Y por ese motivo lo pagarían. Thomas se juraba aquello miles de veces al día.
Todas esas cosas le pasaron por la cabeza cuando se sentó con la espalda apoyada en la pared, mirando a la puerta —y al feo escritorio de madera que había enfrente—, en lo que suponía que era la última hora de la mañana de su vigésimo segundo día cautivo en la habitación blanca. Siempre hacía lo mismo tras el desayuno, tras el ejercicio. Esperaba contra toda esperanza que la puerta se abriera —en realidad, que se abriera del todo—, la puerta entera, no sólo la rendija inferior por la que le pasaban la comida.
Ya había intentado infinidad de veces abrir la puerta él mismo, pero los cajones del escritorio estaban vacíos, no había nada más que olor a moho y cedro. Miraba todas las mañanas por si había aparecido algo por arte de magia mientras dormía. Aquellas cosas sucedían a veces cuando se trataba de CRUEL.

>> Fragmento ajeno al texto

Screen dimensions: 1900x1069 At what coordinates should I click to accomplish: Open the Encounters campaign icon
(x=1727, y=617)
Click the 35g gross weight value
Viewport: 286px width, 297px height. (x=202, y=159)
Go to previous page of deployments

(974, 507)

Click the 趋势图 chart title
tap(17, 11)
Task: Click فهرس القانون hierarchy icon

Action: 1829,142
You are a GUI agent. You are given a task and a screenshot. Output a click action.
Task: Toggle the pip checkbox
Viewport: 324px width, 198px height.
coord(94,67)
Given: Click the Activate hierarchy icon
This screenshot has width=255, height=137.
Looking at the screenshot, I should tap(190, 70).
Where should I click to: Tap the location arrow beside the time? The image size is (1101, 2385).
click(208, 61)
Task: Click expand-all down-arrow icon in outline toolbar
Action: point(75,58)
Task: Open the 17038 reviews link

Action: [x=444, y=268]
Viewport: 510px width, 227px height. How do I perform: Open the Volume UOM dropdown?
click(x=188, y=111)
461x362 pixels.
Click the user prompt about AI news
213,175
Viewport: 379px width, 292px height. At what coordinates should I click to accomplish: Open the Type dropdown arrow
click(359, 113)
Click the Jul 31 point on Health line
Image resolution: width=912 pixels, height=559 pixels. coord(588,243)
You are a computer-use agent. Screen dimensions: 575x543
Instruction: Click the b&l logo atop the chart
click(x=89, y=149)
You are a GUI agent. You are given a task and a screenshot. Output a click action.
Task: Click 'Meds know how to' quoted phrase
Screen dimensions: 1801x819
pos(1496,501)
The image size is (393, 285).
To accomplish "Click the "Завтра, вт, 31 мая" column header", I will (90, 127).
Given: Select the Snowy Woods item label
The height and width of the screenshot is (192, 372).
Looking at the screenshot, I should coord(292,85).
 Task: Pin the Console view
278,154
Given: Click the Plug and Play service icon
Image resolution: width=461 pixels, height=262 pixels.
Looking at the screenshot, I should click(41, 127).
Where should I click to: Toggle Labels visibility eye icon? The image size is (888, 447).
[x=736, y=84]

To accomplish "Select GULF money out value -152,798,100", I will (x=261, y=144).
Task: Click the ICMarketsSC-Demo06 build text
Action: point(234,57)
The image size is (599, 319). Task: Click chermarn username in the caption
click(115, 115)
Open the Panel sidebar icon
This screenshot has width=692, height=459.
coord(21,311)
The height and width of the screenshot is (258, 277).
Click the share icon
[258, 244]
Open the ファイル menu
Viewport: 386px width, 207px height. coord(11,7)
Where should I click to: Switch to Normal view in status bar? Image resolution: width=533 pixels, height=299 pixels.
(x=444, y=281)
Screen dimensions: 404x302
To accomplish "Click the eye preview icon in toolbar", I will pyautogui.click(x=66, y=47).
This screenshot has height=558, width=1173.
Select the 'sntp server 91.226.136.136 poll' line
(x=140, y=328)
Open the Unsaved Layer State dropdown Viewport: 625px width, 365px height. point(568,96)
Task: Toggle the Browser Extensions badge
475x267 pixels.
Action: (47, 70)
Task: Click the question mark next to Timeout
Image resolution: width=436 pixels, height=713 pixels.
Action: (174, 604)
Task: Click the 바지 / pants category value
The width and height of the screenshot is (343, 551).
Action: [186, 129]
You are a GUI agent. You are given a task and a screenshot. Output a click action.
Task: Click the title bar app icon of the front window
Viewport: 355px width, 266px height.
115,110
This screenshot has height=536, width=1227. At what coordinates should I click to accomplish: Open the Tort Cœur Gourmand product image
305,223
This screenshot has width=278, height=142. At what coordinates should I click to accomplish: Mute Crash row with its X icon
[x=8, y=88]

Y así estaba sentado, con la vista clavada en la puerta. Paredes blancas y silencio. El olor de su propio cuerpo. Pensando en sus amigos: Minho, Newt, Fritanga y los otros pocos clarianos que quedaban vivos. Brenda y Jorge, que habían desaparecido sin dejar rastro tras su rescate en el gigantesco iceberg. Harriet y Sonya, las demás chicas del Grupo B, y Aris. Pensó en Brenda y la advertencia que le había hecho la primera vez que despertó en la habitación blanca. ¿Cómo había hablado en su mente? ¿Estaba o no de su parte?
Pero, sobre todo, pensó en Teresa. No podía sacársela de la cabeza, aunque la odiaba un poco más cada instante que pasaba. Sus últimas palabras habían sido «CRUEL es buena», y fuera cierto o no, para Thomas ella había acabado representando todas las cosas terribles que habían pasado. Cada vez que pensaba en ella, la cólera bullía en su interior.
Quizá toda esa rabia era la última cuerda que le ataba a la cordura mientras esperaba.
Comía. Dormía. Hacía ejercicio. Ansiaba la venganza. Eso fue lo que hizo durante tres días más. Solo.
Al vigésimo sexto día, la puerta se abrió.